BEGIN

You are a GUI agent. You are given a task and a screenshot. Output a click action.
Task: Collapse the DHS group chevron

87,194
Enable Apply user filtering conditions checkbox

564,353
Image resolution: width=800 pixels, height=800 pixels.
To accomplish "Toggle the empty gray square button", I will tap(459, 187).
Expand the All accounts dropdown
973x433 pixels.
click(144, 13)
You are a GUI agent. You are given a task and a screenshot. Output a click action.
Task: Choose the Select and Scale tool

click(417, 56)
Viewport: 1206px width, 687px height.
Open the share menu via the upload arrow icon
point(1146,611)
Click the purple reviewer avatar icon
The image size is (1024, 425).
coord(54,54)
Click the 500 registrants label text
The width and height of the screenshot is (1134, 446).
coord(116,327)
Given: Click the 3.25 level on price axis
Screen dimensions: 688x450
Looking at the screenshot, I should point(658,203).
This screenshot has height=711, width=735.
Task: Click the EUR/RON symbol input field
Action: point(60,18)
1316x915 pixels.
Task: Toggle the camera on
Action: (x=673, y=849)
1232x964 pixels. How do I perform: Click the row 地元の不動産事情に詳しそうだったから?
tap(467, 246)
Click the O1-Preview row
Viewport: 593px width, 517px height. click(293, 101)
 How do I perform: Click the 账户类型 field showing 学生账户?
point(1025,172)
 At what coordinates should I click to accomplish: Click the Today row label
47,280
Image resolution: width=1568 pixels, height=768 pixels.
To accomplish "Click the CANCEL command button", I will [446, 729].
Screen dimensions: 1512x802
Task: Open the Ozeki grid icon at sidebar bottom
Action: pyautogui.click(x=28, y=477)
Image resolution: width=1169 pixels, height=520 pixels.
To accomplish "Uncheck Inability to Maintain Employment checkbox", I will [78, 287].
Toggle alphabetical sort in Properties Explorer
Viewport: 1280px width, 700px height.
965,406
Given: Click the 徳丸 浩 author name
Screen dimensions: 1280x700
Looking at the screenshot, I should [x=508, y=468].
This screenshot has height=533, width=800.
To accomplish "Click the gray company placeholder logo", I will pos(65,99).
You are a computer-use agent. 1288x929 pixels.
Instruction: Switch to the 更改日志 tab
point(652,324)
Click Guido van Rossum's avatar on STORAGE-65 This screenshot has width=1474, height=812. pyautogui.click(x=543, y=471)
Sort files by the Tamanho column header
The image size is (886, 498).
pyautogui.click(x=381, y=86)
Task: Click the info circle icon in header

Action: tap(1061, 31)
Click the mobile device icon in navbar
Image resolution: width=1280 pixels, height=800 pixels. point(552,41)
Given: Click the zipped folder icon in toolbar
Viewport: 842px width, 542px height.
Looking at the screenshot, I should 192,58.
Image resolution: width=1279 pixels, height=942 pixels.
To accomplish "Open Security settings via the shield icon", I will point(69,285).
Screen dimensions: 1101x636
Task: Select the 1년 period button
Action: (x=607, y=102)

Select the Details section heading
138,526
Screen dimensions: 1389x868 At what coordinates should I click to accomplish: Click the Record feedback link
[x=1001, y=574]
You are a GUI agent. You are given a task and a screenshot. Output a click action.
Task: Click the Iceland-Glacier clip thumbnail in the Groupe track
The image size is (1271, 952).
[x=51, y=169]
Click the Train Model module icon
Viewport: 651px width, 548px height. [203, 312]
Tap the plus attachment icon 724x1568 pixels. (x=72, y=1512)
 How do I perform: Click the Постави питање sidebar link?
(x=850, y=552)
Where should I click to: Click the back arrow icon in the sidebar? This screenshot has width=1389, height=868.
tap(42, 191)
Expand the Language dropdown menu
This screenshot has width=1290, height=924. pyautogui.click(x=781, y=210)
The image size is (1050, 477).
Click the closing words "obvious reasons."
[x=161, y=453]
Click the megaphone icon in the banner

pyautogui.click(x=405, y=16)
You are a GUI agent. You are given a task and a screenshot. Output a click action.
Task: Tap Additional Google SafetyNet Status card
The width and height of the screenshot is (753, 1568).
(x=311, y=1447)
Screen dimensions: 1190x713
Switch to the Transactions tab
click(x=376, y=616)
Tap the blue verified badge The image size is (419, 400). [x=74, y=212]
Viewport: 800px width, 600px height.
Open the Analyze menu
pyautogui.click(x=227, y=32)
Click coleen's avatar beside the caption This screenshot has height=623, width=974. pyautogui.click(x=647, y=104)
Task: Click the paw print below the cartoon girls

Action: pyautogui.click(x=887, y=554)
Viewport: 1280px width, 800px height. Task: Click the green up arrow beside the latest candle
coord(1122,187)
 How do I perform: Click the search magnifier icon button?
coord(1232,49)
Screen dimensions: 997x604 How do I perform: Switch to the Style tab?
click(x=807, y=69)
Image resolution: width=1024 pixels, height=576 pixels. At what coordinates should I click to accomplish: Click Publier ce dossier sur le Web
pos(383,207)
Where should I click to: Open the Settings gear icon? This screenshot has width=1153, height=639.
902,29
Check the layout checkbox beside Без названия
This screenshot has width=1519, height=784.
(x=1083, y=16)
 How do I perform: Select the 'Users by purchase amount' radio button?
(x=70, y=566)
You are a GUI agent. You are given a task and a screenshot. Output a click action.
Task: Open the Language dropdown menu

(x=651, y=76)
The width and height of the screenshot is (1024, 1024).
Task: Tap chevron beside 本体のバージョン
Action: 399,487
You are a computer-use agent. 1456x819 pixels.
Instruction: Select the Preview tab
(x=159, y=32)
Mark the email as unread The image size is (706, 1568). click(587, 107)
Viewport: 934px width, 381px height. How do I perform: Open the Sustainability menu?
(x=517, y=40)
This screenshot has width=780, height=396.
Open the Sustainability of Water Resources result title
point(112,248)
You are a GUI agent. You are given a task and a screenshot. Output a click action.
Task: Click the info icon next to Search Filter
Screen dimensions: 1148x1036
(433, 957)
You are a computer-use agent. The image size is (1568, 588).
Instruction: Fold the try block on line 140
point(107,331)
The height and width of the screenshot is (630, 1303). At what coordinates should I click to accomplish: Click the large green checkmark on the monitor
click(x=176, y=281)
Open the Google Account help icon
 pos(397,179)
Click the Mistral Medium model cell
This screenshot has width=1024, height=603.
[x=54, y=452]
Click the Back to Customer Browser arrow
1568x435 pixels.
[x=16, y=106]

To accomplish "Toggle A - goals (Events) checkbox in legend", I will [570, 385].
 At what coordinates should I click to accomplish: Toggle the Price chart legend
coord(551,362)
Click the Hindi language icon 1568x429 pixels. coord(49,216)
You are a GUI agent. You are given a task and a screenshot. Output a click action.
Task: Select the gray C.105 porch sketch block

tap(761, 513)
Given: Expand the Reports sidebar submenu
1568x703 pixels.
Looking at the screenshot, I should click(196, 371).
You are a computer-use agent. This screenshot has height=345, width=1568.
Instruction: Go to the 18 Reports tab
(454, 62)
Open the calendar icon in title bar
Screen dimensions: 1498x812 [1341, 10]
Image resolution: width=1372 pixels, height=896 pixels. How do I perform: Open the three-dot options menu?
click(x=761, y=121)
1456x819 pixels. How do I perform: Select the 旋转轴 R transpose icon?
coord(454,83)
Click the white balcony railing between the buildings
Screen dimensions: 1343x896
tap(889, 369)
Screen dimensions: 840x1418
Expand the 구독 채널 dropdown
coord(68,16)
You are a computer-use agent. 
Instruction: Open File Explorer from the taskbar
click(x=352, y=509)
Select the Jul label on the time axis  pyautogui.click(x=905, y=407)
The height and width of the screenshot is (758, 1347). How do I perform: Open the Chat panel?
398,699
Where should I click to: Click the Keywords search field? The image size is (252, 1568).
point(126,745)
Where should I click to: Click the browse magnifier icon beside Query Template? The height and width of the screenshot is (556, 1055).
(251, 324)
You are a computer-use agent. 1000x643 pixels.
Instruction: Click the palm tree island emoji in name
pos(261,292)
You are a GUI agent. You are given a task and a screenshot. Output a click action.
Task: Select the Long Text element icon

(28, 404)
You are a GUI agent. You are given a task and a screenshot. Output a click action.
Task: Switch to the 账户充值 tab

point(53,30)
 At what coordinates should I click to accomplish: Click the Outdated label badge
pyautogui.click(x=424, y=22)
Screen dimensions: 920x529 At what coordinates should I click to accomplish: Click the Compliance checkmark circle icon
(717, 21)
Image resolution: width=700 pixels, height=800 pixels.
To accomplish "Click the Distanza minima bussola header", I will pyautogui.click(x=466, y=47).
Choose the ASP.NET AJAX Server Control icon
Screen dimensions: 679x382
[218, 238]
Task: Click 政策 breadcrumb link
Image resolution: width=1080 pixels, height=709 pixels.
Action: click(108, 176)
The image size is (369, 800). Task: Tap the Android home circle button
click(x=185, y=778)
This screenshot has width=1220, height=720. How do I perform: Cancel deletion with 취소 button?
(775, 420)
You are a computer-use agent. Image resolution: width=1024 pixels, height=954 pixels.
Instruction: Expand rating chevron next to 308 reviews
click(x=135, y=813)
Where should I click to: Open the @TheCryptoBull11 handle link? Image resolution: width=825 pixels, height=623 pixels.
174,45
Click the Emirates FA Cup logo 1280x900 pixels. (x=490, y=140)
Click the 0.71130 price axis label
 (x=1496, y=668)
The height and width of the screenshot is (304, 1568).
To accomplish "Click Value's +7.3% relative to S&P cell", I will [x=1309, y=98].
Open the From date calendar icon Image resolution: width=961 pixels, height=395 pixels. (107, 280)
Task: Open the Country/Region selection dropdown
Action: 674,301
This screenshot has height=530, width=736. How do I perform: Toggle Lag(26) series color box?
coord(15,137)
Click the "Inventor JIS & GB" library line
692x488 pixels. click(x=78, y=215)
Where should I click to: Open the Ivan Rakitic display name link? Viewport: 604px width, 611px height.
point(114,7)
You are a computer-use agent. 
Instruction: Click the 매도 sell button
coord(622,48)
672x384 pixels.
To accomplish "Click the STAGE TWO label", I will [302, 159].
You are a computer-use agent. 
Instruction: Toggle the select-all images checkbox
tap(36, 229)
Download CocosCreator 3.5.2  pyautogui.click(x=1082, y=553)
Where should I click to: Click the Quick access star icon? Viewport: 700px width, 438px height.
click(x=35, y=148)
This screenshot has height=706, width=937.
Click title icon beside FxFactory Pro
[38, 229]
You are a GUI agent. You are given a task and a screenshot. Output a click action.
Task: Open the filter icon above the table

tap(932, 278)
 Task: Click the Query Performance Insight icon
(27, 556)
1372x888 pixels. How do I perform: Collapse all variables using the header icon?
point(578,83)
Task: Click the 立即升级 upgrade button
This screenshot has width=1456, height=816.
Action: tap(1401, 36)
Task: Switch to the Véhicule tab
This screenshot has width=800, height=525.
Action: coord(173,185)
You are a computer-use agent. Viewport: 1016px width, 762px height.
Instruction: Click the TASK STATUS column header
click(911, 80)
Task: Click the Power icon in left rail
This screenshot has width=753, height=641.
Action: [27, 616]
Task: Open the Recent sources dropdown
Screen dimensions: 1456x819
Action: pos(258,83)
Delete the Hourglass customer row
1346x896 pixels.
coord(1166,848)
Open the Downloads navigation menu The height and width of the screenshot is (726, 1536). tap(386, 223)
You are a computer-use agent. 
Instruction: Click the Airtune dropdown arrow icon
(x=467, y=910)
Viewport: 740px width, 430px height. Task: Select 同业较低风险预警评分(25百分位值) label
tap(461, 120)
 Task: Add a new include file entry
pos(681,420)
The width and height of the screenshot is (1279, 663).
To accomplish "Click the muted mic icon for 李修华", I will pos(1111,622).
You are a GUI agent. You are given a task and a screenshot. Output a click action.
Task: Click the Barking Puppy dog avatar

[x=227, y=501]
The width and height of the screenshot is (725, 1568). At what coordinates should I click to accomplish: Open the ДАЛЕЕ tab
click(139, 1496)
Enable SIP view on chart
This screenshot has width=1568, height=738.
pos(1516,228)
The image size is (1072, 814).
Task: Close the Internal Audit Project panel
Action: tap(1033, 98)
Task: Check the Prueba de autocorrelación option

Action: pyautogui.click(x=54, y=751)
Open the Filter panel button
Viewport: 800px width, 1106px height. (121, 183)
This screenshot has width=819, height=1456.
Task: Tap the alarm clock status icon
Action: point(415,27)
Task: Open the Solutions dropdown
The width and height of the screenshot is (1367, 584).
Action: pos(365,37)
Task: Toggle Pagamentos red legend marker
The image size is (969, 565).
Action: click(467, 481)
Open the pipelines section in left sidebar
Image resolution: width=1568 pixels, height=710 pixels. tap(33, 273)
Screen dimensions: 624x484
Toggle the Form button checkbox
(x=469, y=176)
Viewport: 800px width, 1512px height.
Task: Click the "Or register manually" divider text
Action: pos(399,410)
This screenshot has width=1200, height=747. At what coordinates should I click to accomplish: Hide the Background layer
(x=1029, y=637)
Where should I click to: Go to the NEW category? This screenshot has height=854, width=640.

END

AIM OF THE TASK —
Rewrite the lines that begin at the line containing "The image size is (369, 800)." and end after the line containing "(x=1496, y=668)", with the requests included and 19 added to every click coordinate in the answers.

EXPECTED ANSWER —
The image size is (369, 800). Task: Tap the Android home circle button
click(x=204, y=797)
This screenshot has width=1220, height=720. How do I perform: Cancel deletion with 취소 button?
(794, 439)
You are a computer-use agent. Image resolution: width=1024 pixels, height=954 pixels.
Instruction: Expand rating chevron next to 308 reviews
click(x=154, y=832)
Where should I click to: Open the @TheCryptoBull11 handle link? Image resolution: width=825 pixels, height=623 pixels.
193,64
Click the Emirates FA Cup logo 1280x900 pixels. (x=509, y=159)
Click the 0.71130 price axis label
 (x=1515, y=687)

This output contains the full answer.